## Things to do
a) Write out the part of the genome sequencing post between "February 15, 2012" and "at U. Mich?", inclusive.
b) Answer these questions from the genome sequencing post:
(i) In what year was the writer a post-doc at the NIH?
(ii) How many base pairs of sequence make up the haploid human genome?
(iii) Which company replicated the human genome assembly in about one year?
Start of Given text
February 15, 2012

Big genomes, little genomes, Madonna’s genome?

Genes tend to be surprisingly similar between many other organisms and humans.

Genomes are getting cheaper and cheaper to sequence with every passing day.
In 2010, I spent a day checking out the first SOLiD-3 analysis system installed at the University of Michigan, which was the first in the state of Michigan. Good thing, since I heard there are already three of these systems at the University of Toronto alone, in Ontario, Canada. Why is it a good thing to have this machine in the Cancer Center at U. Mich?

Speed, cost, and keeping up with modern genomics is why. When I was a post-doc at the NIH in 1995, the Human Genome Project was just ramping up into the massive sequencing work, using several centers in the US, UK, and several other countries. High capacity sequencers that could sequence hundreds of DNA samples, 500-1000 bases each, were themselves arrayed in large factory like spaces gradually crunching on the genome. Our haploid human genome is 3 billion base pairs of sequence. Your genome is sort of like a book, a long one, with 23 chapters (your Chromosomes) and about 26,000 stories (your genes) collected into those chapters. Only four characters are used in this book, A, C, G, and T: the DNA sequence. So you can imagine the job, with 500 base reads you need about 6 million DNA sequencing reactions. Each reaction needed a “primer” 18-20 bases long, which had to be produced (about $5 each with large volume discounts I imagine:), so you needed about $30 million dollars just to make the sequencing primers!

A hundred sequencers working for a year could handle the sequencing if you could feed them fast enough with new DNA fragments and if you had all the primers ready to go. However, you had to design the next sequencing primers from recently obtained DNA sequence. Add in some sequencing repeats for accuracy and, in the end the first draft of the human genome was presented to us in 2000/2001. Computational programs that could be fed millions of DNA fragment sequences, and align them using overlapping shared sequences, were improved and made it possible to simply fragment genomic DNA. Celera used that approach and basically replicated the human genome assembly in about one year, starting later than the Human Genome consortium but finishing around the same time. This fragmentation idea was a great idea and set the stage for what was coming next. 

Next generation, NexGen, sequencing was developed rather quickly as we progressed from 2004 onward. These machines basically provide sequencing of hundreds of thousands to millions of DNA fragments at the same time. Simultaneous sequencing, of hundreds of millions of fragments is now the norm, 100 base pairs each, with the length of sequencing reads increasing each month. SOLiD-3, 454, and Illumina systems are installed in more and more facilities and they get us closer and closer to the $1,000 genome. Yes, get your personal genome sequenced, both copies of your Chromosomes, 6-billion base pairs of DNA, in a matter of a few days. Pipe dreams? Not at all, the costs of doing genomes of individuals are dropping now into the 10’s of thousands of dollars and maybe averaging $10,000 just in the reagent costs for your genome now. Someone still has to be payed to process and manage all of this of course, but the world of personal genomic medicine is arriving now. The plane is not at the gate yet, but it has touched down on the runway and it will be taxiing to our gate very soon.
End of Given text
Start of Source information
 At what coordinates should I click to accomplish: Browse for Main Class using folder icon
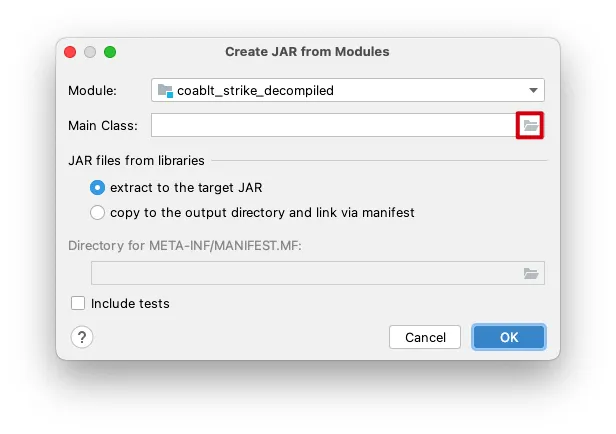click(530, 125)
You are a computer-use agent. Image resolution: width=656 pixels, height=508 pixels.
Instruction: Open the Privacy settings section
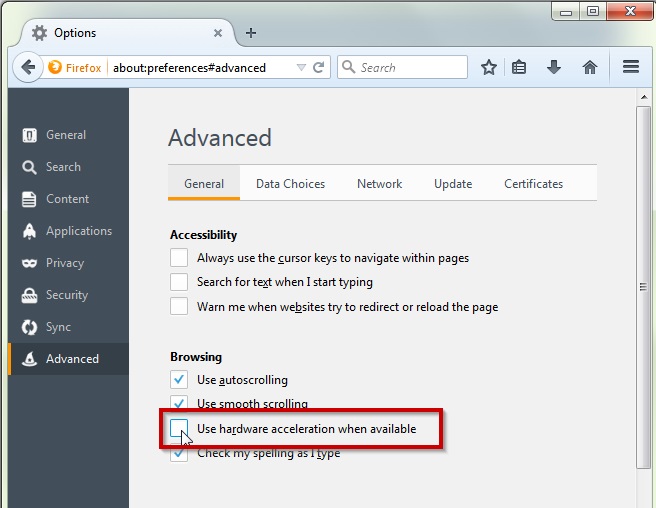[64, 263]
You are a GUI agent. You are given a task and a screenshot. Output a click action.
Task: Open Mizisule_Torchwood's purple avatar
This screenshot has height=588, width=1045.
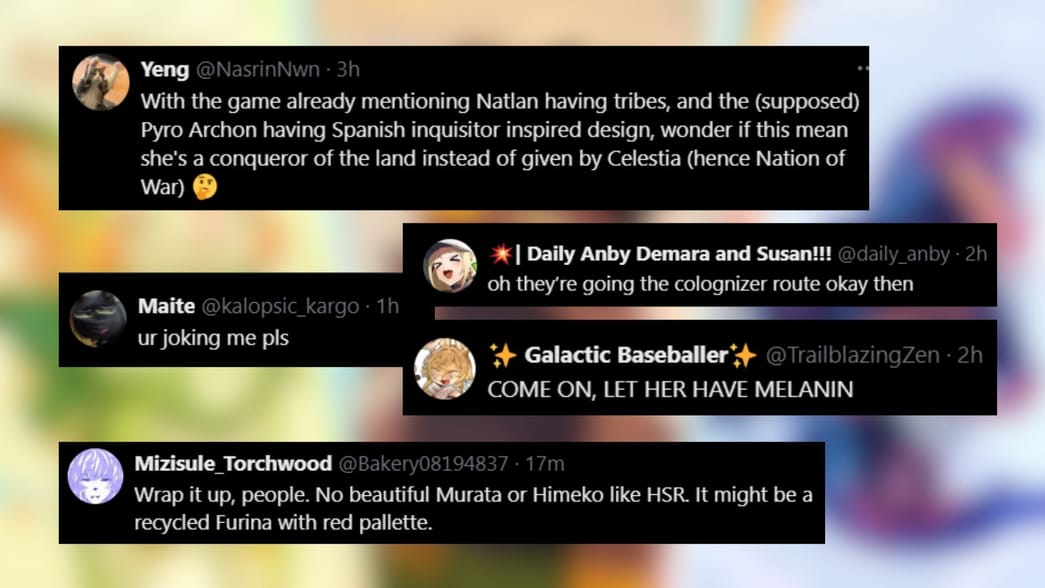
End of Source information
## Results for each task
a)
February 15, 2012

Big genomes, little genomes, Madonna’s genome?

Genes tend to be surprisingly similar between many other organisms and humans.

Genomes are getting cheaper and cheaper to sequence with every passing day.
In 2010, I spent a day checking out the first SOLiD-3 analysis system installed at the University of Michigan, which was the first in the state of Michigan. Good thing, since I heard there are already three of these systems at the University of Toronto alone, in Ontario, Canada. Why is it a good thing to have this machine in the Cancer Center at U. Mich?

b)
(i) 1995
(ii) 3 billion
(iii) Celera